**RECORDS SHOWN**
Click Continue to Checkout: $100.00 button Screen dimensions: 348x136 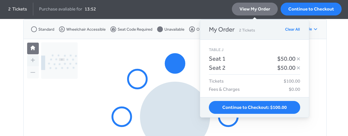coord(254,107)
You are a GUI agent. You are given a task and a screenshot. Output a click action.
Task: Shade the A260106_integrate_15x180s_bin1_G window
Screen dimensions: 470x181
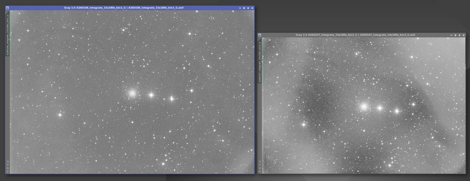[x=240, y=8]
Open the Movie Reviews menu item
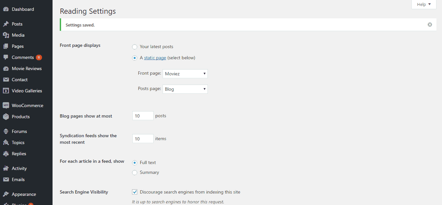This screenshot has width=442, height=205. [27, 68]
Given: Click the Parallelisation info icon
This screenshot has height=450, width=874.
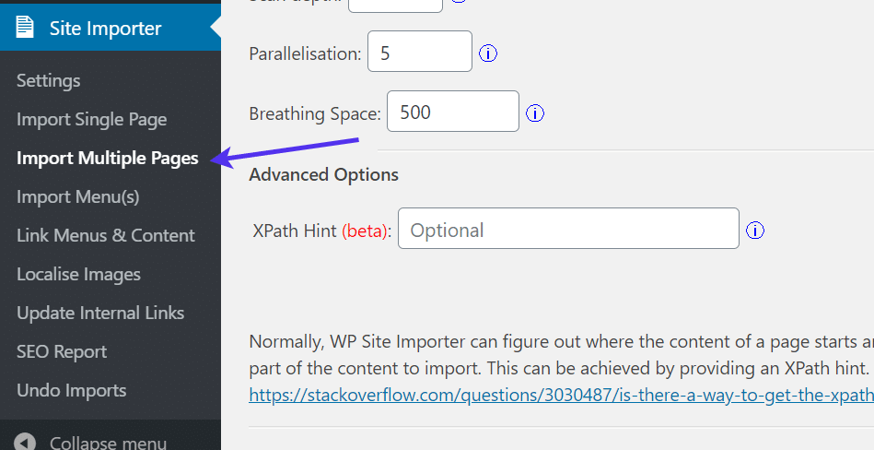Looking at the screenshot, I should point(488,53).
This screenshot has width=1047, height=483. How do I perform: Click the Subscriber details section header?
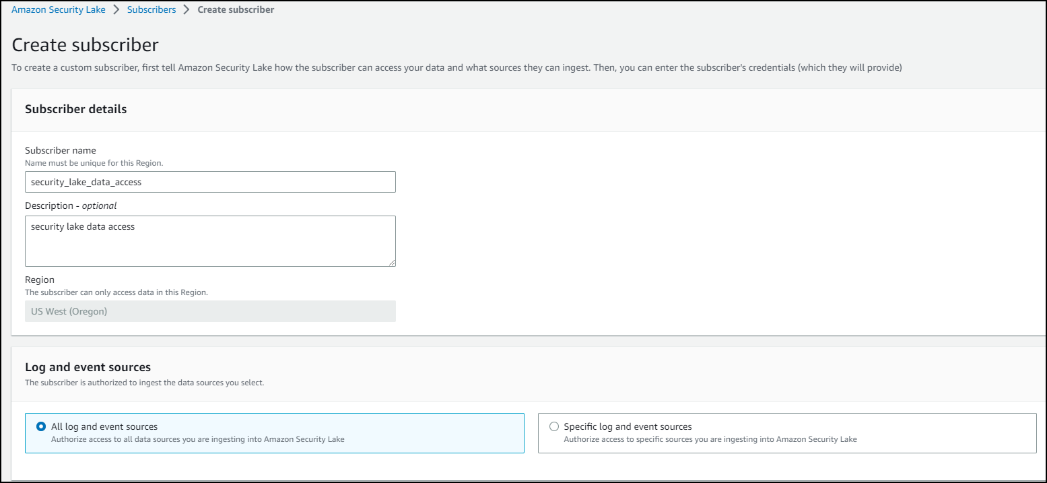coord(76,109)
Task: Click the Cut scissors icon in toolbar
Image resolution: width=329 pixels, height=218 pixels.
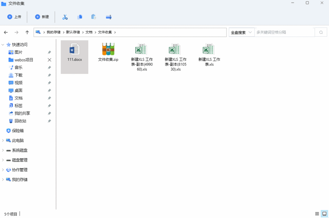Action: (65, 17)
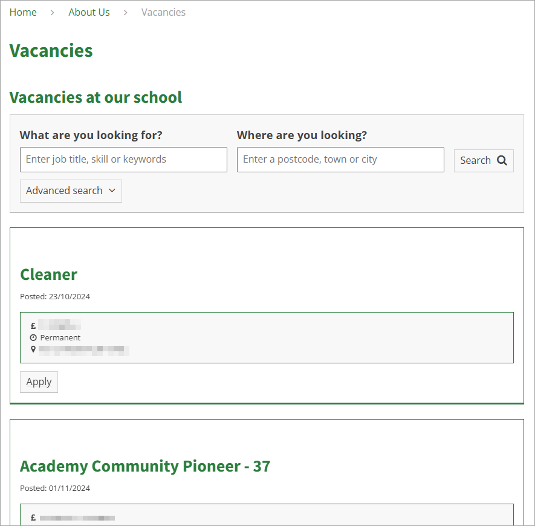Focus the job title keywords field
This screenshot has height=526, width=535.
pos(123,160)
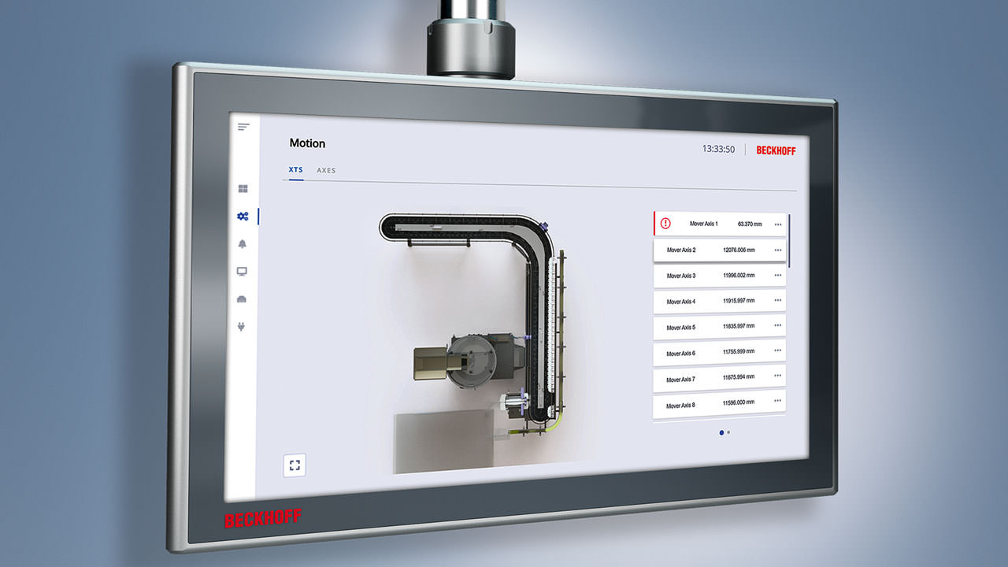This screenshot has height=567, width=1008.
Task: Open the dashboard grid icon in sidebar
Action: point(243,188)
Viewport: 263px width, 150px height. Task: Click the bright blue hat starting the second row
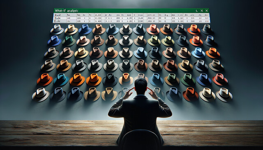[x=55, y=41]
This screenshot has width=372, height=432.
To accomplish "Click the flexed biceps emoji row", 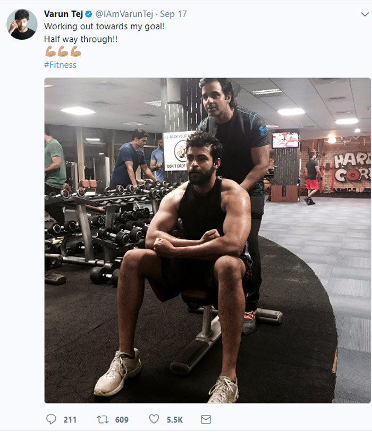I will [63, 51].
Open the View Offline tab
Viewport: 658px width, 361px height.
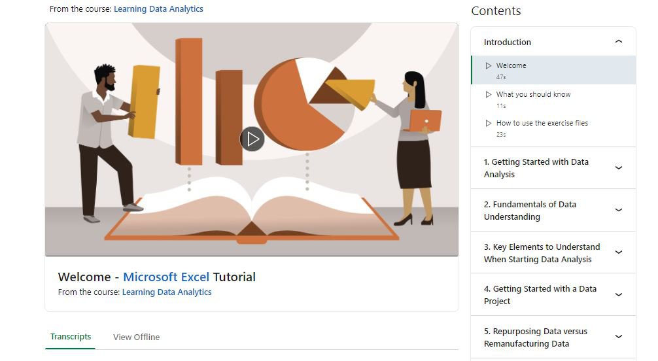137,337
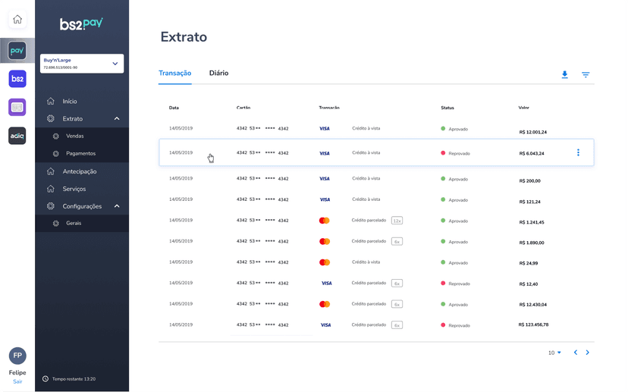Image resolution: width=628 pixels, height=392 pixels.
Task: Collapse the Configurações menu section
Action: pyautogui.click(x=117, y=206)
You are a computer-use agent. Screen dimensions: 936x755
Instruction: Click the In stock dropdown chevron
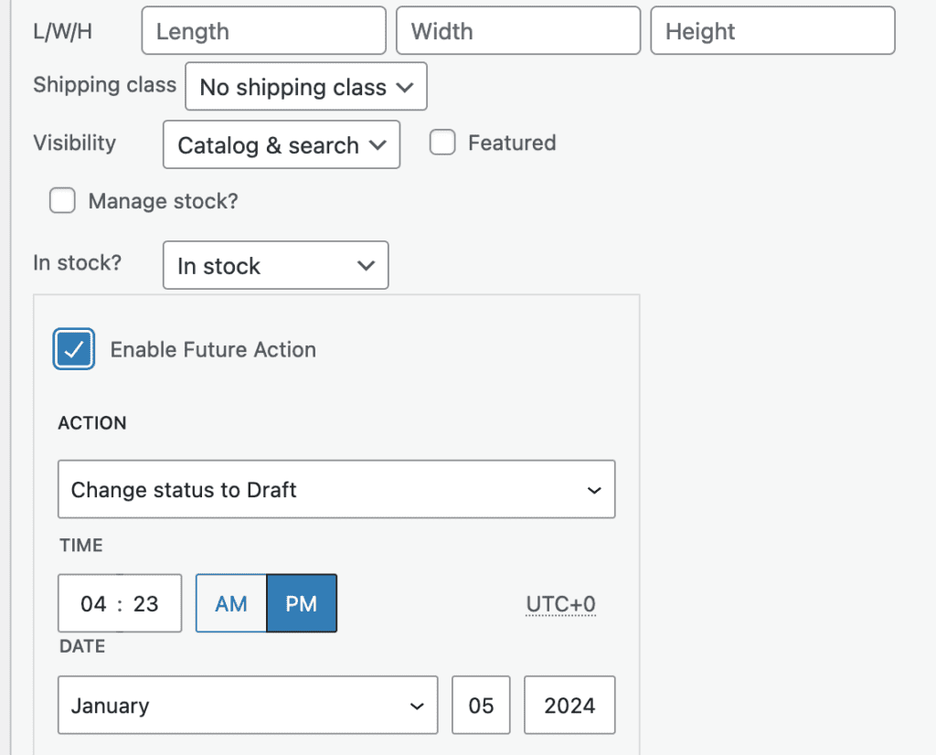(x=368, y=265)
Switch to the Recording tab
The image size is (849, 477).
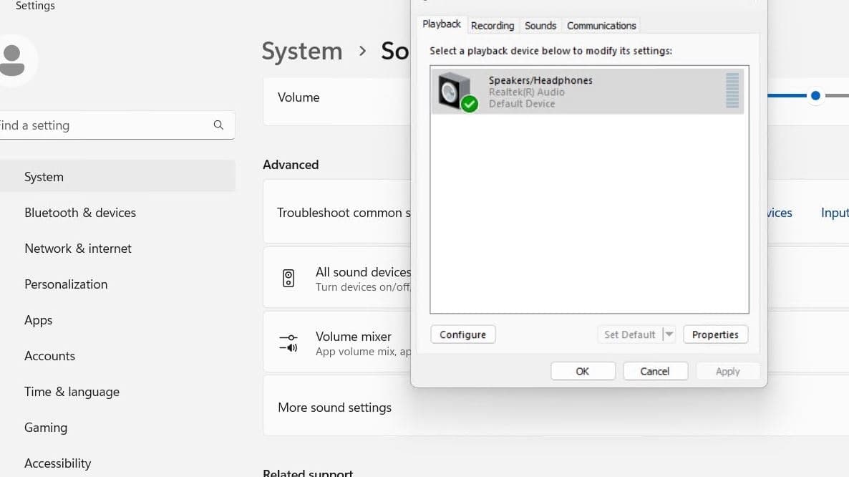[x=493, y=26]
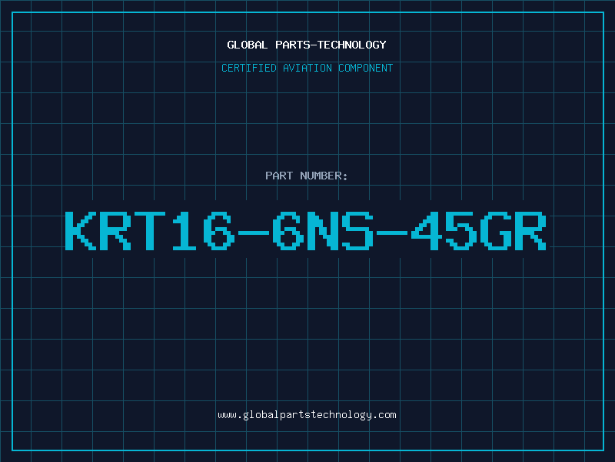Click the 6NS segment of the part number

[323, 230]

**WHAT IS BEING ASKED**
A single number is required: how many lines in the material hold the word "agent".

**YOUR SOLUTION**
2